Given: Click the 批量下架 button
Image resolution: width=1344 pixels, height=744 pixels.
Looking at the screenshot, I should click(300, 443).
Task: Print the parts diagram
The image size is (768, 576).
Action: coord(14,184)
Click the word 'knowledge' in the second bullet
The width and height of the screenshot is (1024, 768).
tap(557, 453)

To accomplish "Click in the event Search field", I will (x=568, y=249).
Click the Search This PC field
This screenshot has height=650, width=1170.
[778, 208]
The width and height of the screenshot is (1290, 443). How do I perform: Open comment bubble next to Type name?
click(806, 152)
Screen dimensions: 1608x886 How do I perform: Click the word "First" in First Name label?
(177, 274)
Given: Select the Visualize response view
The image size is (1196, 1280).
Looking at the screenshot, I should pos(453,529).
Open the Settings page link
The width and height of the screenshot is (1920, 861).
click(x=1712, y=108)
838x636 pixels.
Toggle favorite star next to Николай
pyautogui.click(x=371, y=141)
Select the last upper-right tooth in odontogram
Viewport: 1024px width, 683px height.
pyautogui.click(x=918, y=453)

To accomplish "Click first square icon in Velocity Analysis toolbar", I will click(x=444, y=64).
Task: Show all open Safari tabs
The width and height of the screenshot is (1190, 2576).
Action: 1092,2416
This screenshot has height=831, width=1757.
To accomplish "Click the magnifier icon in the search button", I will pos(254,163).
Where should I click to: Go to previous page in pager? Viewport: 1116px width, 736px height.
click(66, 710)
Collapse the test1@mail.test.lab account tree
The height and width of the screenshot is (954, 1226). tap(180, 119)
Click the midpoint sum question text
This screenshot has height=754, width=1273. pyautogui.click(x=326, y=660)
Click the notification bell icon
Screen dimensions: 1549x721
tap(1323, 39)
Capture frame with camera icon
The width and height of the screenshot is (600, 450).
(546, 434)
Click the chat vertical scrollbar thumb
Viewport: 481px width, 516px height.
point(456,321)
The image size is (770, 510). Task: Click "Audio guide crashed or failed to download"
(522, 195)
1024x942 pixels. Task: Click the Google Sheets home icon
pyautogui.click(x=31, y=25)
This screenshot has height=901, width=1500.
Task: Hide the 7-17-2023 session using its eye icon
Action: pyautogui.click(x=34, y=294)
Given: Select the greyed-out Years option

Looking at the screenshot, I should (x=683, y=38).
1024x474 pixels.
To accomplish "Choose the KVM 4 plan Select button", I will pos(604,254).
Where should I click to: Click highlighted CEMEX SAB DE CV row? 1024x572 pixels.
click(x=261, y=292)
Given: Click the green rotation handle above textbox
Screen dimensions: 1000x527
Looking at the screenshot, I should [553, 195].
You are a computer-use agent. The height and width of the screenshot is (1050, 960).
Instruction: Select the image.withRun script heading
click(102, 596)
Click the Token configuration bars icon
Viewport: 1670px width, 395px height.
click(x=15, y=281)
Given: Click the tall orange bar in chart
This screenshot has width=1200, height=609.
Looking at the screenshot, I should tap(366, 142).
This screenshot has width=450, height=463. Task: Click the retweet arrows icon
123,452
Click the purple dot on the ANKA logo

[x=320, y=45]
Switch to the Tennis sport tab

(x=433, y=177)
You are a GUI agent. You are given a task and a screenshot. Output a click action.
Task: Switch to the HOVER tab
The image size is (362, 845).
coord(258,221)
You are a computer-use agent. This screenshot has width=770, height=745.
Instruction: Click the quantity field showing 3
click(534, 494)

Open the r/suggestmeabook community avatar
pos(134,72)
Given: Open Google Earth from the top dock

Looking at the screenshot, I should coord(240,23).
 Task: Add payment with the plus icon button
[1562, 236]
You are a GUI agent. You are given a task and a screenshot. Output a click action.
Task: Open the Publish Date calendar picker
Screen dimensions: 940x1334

-------------------------

• Activity: From the material above, copy every line where the word "computer" is found.

• Result of this exercise:
You are a computer-use agent. The height and width of the screenshot is (1050, 960).
You are a computer-use agent. This screenshot has width=770, height=745.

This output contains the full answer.